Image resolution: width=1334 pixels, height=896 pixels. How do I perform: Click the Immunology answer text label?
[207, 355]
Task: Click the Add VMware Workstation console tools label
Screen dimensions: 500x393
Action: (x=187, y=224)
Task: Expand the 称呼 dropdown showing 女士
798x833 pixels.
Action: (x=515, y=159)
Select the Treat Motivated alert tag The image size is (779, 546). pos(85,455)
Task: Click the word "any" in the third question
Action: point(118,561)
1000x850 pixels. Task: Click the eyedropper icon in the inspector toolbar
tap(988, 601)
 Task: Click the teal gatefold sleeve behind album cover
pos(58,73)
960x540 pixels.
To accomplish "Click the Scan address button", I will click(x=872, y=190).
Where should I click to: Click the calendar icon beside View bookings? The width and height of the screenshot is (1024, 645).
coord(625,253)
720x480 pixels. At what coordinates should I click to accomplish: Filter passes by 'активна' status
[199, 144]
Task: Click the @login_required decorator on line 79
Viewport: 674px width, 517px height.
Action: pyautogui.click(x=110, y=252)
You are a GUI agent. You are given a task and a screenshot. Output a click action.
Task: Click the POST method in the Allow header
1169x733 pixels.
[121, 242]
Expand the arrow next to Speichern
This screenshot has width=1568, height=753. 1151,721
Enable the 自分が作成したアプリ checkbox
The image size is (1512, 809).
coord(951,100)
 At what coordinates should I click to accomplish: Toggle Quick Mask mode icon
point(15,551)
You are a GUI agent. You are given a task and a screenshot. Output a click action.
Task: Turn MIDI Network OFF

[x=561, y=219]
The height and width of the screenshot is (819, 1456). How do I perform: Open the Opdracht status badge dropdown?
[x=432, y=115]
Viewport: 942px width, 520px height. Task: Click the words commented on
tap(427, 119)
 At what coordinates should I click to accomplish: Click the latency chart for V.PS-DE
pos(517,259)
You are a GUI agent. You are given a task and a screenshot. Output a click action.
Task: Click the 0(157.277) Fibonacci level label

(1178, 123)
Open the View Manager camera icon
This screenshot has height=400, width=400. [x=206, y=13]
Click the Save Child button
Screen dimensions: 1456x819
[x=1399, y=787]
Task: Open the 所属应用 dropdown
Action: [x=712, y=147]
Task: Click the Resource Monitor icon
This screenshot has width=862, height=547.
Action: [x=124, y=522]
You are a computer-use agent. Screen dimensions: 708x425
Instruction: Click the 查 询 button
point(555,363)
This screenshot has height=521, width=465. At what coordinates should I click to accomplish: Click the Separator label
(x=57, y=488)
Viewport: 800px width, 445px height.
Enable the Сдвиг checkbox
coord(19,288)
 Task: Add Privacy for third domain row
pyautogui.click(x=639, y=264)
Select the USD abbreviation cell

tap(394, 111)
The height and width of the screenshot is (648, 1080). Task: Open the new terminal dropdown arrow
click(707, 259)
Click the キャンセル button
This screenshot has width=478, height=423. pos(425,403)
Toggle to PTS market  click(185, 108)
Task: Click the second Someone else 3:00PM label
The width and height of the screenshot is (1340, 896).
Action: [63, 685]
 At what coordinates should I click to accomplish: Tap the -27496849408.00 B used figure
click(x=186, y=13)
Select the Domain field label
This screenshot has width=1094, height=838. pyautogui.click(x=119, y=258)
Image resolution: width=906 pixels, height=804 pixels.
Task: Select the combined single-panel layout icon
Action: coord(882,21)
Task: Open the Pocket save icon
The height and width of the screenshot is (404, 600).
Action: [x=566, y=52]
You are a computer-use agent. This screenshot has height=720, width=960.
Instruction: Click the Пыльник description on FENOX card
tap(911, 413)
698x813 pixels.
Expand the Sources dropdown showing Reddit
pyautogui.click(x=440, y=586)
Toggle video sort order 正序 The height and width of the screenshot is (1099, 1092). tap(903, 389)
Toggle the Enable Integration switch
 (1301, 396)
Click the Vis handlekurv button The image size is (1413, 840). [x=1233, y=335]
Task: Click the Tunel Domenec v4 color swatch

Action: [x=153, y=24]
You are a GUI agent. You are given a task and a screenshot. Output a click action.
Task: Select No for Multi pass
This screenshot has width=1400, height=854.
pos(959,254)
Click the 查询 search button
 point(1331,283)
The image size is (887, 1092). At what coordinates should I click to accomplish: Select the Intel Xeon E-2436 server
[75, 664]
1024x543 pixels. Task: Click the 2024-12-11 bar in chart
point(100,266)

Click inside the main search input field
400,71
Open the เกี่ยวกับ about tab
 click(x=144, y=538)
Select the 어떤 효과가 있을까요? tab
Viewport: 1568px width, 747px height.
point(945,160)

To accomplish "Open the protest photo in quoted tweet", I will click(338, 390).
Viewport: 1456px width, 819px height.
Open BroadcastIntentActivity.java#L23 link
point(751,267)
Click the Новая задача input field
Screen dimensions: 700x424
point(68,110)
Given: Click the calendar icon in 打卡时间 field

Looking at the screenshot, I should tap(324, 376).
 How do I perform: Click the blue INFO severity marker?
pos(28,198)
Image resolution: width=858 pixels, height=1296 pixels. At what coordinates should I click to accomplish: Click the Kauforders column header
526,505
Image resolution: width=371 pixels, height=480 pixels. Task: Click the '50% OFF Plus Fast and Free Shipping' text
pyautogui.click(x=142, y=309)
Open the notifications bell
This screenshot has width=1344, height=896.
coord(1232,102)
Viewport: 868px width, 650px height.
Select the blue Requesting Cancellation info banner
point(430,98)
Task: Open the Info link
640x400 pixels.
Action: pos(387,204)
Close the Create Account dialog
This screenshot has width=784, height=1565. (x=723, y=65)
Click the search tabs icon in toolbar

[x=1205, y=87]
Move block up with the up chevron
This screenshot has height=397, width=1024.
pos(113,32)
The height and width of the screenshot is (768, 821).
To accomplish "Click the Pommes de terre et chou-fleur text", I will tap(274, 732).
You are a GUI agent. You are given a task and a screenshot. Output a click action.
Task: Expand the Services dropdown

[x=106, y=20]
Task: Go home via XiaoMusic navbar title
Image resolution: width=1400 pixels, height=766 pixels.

→ WRITTEN REQUEST: Write out all the records again, putting "screen assistant" wherever "GUI agent" appears and leaving everything else unchanged.

→ SOLUTION FOR THIS PROBLEM:
Image resolution: width=1334 pixels, height=896 pixels. How do I perform: Click the Immunology answer text label?
[207, 355]
Task: Click the Add VMware Workstation console tools label
Screen dimensions: 500x393
Action: (x=187, y=224)
Task: Expand the 称呼 dropdown showing 女士
798x833 pixels.
Action: (x=515, y=159)
Select the Treat Motivated alert tag The image size is (779, 546). pos(85,455)
Task: Click the word "any" in the third question
Action: point(118,561)
1000x850 pixels. Task: Click the eyedropper icon in the inspector toolbar
tap(988, 601)
 Task: Click the teal gatefold sleeve behind album cover
pos(58,73)
960x540 pixels.
To accomplish "Click the Scan address button", I will click(x=872, y=190).
Where should I click to: Click the calendar icon beside View bookings? The width and height of the screenshot is (1024, 645).
coord(625,253)
720x480 pixels. At what coordinates should I click to accomplish: Filter passes by 'активна' status
[199, 144]
Task: Click the @login_required decorator on line 79
Viewport: 674px width, 517px height.
Action: pyautogui.click(x=110, y=252)
You are a screen assistant. You are given a task and a screenshot. Output a click action.
Task: Click the POST method in the Allow header
1169x733 pixels.
[121, 242]
Expand the arrow next to Speichern
This screenshot has width=1568, height=753. 1151,721
Enable the 自分が作成したアプリ checkbox
The image size is (1512, 809).
coord(951,100)
 At what coordinates should I click to accomplish: Toggle Quick Mask mode icon
point(15,551)
You are a screen assistant. You are given a task and a screenshot. Output a click action.
Task: Turn MIDI Network OFF

[x=561, y=219]
The height and width of the screenshot is (819, 1456). How do I perform: Open the Opdracht status badge dropdown?
[x=432, y=115]
Viewport: 942px width, 520px height. Task: Click the words commented on
tap(427, 119)
 At what coordinates should I click to accomplish: Click the latency chart for V.PS-DE
pos(517,259)
You are a screen assistant. You are given a task and a screenshot. Output a click action.
Task: Click the 0(157.277) Fibonacci level label

(1178, 123)
Open the View Manager camera icon
This screenshot has height=400, width=400. [x=206, y=13]
Click the Save Child button
Screen dimensions: 1456x819
[x=1399, y=787]
Task: Open the 所属应用 dropdown
Action: [x=712, y=147]
Task: Click the Resource Monitor icon
This screenshot has width=862, height=547.
Action: [x=124, y=522]
You are a computer-use agent. Screen dimensions: 708x425
Instruction: Click the 查 询 button
point(555,363)
This screenshot has height=521, width=465. At what coordinates should I click to accomplish: Click the Separator label
(x=57, y=488)
Viewport: 800px width, 445px height.
Enable the Сдвиг checkbox
coord(19,288)
 Task: Add Privacy for third domain row
pyautogui.click(x=639, y=264)
Select the USD abbreviation cell

tap(394, 111)
The height and width of the screenshot is (648, 1080). Task: Open the new terminal dropdown arrow
click(707, 259)
Click the キャンセル button
This screenshot has width=478, height=423. pos(425,403)
Toggle to PTS market  click(185, 108)
Task: Click the second Someone else 3:00PM label
The width and height of the screenshot is (1340, 896).
Action: [63, 685]
 At what coordinates should I click to accomplish: Tap the -27496849408.00 B used figure
click(x=186, y=13)
Select the Domain field label
This screenshot has width=1094, height=838. pyautogui.click(x=119, y=258)
Image resolution: width=906 pixels, height=804 pixels.
Task: Select the combined single-panel layout icon
Action: coord(882,21)
Task: Open the Pocket save icon
The height and width of the screenshot is (404, 600).
Action: [x=566, y=52]
You are a computer-use agent. This screenshot has height=720, width=960.
Instruction: Click the Пыльник description on FENOX card
tap(911, 413)
698x813 pixels.
Expand the Sources dropdown showing Reddit
pyautogui.click(x=440, y=586)
Toggle video sort order 正序 The height and width of the screenshot is (1099, 1092). tap(903, 389)
Toggle the Enable Integration switch
 (1301, 396)
Click the Vis handlekurv button The image size is (1413, 840). [x=1233, y=335]
Task: Click the Tunel Domenec v4 color swatch

Action: [x=153, y=24]
You are a screen assistant. You are given a task and a screenshot. Output a click action.
Task: Select No for Multi pass
This screenshot has width=1400, height=854.
pos(959,254)
Click the 查询 search button
 point(1331,283)
The image size is (887, 1092). At what coordinates should I click to accomplish: Select the Intel Xeon E-2436 server
[75, 664]
1024x543 pixels. Task: Click the 2024-12-11 bar in chart
point(100,266)

Click inside the main search input field
400,71
Open the เกี่ยวกับ about tab
 click(x=144, y=538)
Select the 어떤 효과가 있을까요? tab
Viewport: 1568px width, 747px height.
point(945,160)

To accomplish "Open the protest photo in quoted tweet", I will click(338, 390).
Viewport: 1456px width, 819px height.
Open BroadcastIntentActivity.java#L23 link
point(751,267)
Click the Новая задача input field
Screen dimensions: 700x424
point(68,110)
Given: Click the calendar icon in 打卡时间 field

Looking at the screenshot, I should tap(324, 376).
 How do I perform: Click the blue INFO severity marker?
pos(28,198)
Image resolution: width=858 pixels, height=1296 pixels. At what coordinates should I click to accomplish: Click the Kauforders column header
526,505
Image resolution: width=371 pixels, height=480 pixels. Task: Click the '50% OFF Plus Fast and Free Shipping' text
pyautogui.click(x=142, y=309)
Open the notifications bell
This screenshot has width=1344, height=896.
coord(1232,102)
Viewport: 868px width, 650px height.
Select the blue Requesting Cancellation info banner
point(430,98)
Task: Open the Info link
640x400 pixels.
Action: pos(387,204)
Close the Create Account dialog
This screenshot has width=784, height=1565. (x=723, y=65)
Click the search tabs icon in toolbar

[x=1205, y=87]
Move block up with the up chevron
This screenshot has height=397, width=1024.
pos(113,32)
The height and width of the screenshot is (768, 821).
To accomplish "Click the Pommes de terre et chou-fleur text", I will tap(274, 732).
You are a screen assistant. You are given a task and a screenshot. Output a click action.
Task: Expand the Services dropdown

[x=106, y=20]
Task: Go home via XiaoMusic navbar title
Image resolution: width=1400 pixels, height=766 pixels.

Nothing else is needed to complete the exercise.